• [Entries supplied]:
■ ■ ■ ■ ■ ■ ■
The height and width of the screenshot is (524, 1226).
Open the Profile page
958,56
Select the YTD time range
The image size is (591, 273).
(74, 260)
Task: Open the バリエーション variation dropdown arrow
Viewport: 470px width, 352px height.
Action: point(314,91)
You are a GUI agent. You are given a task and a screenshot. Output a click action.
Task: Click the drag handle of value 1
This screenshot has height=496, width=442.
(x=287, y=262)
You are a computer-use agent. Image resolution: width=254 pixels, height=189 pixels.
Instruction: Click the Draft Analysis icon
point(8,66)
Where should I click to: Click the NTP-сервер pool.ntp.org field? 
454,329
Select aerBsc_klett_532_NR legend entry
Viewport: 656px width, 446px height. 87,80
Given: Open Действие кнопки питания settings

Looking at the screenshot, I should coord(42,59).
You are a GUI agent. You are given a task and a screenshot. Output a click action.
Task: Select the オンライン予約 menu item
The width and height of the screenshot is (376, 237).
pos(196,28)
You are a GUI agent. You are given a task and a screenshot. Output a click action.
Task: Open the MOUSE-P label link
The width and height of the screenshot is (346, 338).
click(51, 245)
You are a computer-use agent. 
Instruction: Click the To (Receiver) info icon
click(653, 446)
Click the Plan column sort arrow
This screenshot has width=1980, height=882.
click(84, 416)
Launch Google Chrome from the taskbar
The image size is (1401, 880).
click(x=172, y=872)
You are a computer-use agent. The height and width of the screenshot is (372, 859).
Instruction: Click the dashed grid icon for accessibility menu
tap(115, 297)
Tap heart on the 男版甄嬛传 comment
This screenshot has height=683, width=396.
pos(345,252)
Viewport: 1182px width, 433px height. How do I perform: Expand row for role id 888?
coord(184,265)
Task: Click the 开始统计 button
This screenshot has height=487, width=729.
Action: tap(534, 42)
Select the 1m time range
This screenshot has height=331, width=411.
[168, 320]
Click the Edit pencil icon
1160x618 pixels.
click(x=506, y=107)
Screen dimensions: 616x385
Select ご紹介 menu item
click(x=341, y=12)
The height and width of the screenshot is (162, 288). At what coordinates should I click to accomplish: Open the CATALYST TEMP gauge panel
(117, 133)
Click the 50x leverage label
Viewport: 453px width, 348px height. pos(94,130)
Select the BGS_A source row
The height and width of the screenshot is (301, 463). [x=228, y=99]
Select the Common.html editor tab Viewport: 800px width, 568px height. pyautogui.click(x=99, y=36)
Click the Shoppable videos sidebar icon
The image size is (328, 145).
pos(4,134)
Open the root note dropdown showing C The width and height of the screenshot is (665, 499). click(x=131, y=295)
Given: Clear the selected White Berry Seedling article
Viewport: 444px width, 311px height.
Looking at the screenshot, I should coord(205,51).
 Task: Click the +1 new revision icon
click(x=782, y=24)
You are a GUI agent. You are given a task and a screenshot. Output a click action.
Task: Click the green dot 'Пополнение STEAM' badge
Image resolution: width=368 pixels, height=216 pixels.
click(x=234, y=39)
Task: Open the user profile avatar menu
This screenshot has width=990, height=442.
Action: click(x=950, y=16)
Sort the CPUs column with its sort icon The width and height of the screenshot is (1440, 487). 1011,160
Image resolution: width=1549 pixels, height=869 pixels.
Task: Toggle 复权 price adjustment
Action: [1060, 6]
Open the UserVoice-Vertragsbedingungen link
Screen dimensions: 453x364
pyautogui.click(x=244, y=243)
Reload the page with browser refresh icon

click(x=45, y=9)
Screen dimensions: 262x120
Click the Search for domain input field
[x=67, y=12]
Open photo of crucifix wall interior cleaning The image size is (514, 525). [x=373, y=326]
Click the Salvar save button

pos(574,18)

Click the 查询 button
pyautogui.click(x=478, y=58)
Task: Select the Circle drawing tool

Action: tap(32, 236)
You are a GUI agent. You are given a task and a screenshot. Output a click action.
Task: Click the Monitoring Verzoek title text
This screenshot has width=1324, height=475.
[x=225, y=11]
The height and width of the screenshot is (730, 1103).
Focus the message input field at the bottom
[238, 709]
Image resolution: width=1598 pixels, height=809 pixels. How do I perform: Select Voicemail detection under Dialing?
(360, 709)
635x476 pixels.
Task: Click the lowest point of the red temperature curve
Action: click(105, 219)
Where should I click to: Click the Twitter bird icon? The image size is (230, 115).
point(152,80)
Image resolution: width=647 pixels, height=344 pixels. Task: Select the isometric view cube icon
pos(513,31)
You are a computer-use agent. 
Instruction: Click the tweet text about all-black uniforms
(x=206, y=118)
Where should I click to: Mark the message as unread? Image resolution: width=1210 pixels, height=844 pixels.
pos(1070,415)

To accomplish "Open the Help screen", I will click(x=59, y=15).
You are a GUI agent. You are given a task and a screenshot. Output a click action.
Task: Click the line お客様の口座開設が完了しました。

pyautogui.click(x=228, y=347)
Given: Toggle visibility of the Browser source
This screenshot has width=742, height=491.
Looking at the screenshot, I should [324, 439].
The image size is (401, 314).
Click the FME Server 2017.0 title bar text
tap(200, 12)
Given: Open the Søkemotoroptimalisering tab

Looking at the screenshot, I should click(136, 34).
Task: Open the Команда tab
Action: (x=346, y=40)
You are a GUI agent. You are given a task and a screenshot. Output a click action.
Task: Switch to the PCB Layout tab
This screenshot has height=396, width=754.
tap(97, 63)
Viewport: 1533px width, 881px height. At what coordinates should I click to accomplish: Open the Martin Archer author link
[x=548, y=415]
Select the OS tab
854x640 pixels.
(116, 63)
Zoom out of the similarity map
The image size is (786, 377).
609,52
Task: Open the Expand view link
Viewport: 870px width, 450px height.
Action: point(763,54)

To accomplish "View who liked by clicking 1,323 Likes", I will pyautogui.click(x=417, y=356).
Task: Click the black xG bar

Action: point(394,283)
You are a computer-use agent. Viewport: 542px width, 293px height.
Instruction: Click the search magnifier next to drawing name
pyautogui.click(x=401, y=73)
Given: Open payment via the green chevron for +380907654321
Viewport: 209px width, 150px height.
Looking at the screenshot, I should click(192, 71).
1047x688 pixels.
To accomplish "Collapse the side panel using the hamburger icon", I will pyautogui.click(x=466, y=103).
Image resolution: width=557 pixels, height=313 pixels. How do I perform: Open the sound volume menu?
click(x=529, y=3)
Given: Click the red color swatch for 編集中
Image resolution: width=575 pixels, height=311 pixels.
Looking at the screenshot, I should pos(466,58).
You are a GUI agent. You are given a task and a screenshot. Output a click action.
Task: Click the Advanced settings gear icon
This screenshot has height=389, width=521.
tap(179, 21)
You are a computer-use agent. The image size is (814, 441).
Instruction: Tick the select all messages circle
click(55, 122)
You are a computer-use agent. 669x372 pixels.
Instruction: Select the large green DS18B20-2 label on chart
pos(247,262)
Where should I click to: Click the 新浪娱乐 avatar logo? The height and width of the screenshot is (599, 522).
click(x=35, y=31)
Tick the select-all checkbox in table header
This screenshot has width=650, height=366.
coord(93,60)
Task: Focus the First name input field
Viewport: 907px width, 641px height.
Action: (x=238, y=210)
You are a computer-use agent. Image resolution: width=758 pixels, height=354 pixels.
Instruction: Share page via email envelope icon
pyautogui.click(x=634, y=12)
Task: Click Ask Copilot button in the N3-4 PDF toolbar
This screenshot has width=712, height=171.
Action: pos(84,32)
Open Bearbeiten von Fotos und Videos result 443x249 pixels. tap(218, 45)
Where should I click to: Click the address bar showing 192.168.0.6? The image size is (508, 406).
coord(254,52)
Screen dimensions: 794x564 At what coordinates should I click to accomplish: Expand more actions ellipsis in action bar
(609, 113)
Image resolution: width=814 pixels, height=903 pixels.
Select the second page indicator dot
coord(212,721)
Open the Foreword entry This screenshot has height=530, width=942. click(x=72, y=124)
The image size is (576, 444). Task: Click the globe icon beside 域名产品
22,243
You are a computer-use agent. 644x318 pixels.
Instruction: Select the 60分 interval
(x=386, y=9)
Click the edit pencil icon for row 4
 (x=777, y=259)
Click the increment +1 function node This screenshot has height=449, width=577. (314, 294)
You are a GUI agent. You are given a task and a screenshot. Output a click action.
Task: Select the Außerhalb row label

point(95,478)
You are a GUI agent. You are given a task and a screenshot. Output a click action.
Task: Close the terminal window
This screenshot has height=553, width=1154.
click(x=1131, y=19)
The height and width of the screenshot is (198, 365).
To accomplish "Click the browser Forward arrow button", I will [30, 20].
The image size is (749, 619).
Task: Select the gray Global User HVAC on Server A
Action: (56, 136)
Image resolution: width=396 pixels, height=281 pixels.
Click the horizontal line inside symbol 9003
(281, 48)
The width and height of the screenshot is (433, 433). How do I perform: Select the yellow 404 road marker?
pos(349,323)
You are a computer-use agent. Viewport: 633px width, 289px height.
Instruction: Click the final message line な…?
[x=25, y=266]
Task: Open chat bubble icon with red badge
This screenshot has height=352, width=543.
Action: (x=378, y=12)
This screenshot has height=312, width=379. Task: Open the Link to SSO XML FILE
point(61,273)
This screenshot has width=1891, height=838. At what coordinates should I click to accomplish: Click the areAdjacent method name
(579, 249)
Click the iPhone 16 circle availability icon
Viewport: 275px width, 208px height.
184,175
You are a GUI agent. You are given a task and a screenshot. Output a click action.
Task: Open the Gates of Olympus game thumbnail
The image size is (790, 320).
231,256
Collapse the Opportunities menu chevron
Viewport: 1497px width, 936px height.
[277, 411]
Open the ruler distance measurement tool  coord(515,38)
■ ■ ■ ■ ■ ■ ■
• [Your objective]: Copy out the lines above exactly, beginning at the one that contains "You are a computer-use agent. Image resolution: width=758" and ending at the one that contains "Open the Foreword".

• [Expected answer]:
You are a computer-use agent. Image resolution: width=758 pixels, height=354 pixels.
Instruction: Share page via email envelope icon
pyautogui.click(x=634, y=12)
Task: Click Ask Copilot button in the N3-4 PDF toolbar
This screenshot has width=712, height=171.
Action: pos(84,32)
Open Bearbeiten von Fotos und Videos result 443x249 pixels. tap(218, 45)
Where should I click to: Click the address bar showing 192.168.0.6? The image size is (508, 406).
coord(254,52)
Screen dimensions: 794x564 At what coordinates should I click to accomplish: Expand more actions ellipsis in action bar
(609, 113)
Image resolution: width=814 pixels, height=903 pixels.
Select the second page indicator dot
coord(212,721)
Open the Foreword entry This screenshot has height=530, width=942. click(x=72, y=124)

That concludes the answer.